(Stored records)
* * * *
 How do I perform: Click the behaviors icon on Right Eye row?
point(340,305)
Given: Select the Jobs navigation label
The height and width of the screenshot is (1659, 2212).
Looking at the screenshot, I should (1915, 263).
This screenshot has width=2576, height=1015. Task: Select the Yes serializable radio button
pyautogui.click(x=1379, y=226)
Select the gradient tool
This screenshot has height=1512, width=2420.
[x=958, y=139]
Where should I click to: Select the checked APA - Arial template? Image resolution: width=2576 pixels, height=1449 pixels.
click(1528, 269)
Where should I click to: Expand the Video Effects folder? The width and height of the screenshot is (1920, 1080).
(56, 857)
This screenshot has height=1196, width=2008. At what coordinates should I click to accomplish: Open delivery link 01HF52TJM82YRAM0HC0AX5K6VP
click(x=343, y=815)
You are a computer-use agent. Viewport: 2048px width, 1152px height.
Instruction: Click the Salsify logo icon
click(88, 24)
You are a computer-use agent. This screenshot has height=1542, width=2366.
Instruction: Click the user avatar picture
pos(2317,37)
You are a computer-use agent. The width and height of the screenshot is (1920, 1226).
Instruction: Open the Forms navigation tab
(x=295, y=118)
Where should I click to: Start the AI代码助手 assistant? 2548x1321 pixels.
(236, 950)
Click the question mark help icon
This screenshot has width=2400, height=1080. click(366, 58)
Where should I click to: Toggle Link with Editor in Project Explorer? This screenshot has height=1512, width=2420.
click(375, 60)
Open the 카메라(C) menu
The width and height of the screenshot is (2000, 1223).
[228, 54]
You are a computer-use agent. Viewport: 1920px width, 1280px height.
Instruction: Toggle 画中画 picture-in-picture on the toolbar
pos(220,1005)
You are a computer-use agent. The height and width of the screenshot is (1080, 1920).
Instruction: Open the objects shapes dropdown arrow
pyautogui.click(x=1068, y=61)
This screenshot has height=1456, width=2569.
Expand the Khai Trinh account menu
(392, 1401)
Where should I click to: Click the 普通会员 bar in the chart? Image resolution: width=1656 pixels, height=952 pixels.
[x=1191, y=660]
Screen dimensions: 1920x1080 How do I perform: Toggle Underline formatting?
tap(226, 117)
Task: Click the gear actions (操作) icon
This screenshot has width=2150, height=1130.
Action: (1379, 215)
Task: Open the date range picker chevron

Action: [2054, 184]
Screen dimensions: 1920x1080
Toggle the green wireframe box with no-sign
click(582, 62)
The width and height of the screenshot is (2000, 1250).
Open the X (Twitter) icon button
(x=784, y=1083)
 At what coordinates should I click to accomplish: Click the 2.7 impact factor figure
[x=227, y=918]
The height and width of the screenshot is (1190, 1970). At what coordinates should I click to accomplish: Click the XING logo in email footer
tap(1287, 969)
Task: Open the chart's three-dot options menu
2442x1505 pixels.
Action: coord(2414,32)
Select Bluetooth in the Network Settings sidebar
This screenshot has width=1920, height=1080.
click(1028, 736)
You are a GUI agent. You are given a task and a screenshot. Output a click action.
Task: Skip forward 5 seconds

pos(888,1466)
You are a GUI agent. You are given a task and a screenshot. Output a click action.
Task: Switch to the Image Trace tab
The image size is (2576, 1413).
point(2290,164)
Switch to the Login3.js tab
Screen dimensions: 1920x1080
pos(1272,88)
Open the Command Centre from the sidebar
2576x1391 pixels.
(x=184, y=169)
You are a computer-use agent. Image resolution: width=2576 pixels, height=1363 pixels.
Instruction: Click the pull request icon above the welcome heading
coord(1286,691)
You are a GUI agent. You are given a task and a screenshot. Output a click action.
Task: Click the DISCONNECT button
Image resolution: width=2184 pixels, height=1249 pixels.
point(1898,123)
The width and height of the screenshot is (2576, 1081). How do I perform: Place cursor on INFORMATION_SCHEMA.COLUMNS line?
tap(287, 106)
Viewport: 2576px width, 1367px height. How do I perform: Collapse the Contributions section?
* * * *
§ Exercise prompt:
What you give back should be exactly the lines of the entries above from the one containing "Task: Open the chart's three-dot options menu" to the end, and nothing more.

§ Response box:
Task: Open the chart's three-dot options menu
2442x1505 pixels.
Action: coord(2414,32)
Select Bluetooth in the Network Settings sidebar
This screenshot has width=1920, height=1080.
click(1028, 736)
You are a GUI agent. You are given a task and a screenshot. Output a click action.
Task: Skip forward 5 seconds

pos(888,1466)
You are a GUI agent. You are given a task and a screenshot. Output a click action.
Task: Switch to the Image Trace tab
The image size is (2576, 1413).
point(2290,164)
Switch to the Login3.js tab
Screen dimensions: 1920x1080
pos(1272,88)
Open the Command Centre from the sidebar
2576x1391 pixels.
(x=184, y=169)
You are a computer-use agent. Image resolution: width=2576 pixels, height=1363 pixels.
Instruction: Click the pull request icon above the welcome heading
coord(1286,691)
You are a GUI agent. You are given a task and a screenshot. Output a click action.
Task: Click the DISCONNECT button
Image resolution: width=2184 pixels, height=1249 pixels.
point(1898,123)
The width and height of the screenshot is (2576, 1081). How do I perform: Place cursor on INFORMATION_SCHEMA.COLUMNS line?
tap(287, 106)
Viewport: 2576px width, 1367px height. How do I perform: Collapse the Contributions section?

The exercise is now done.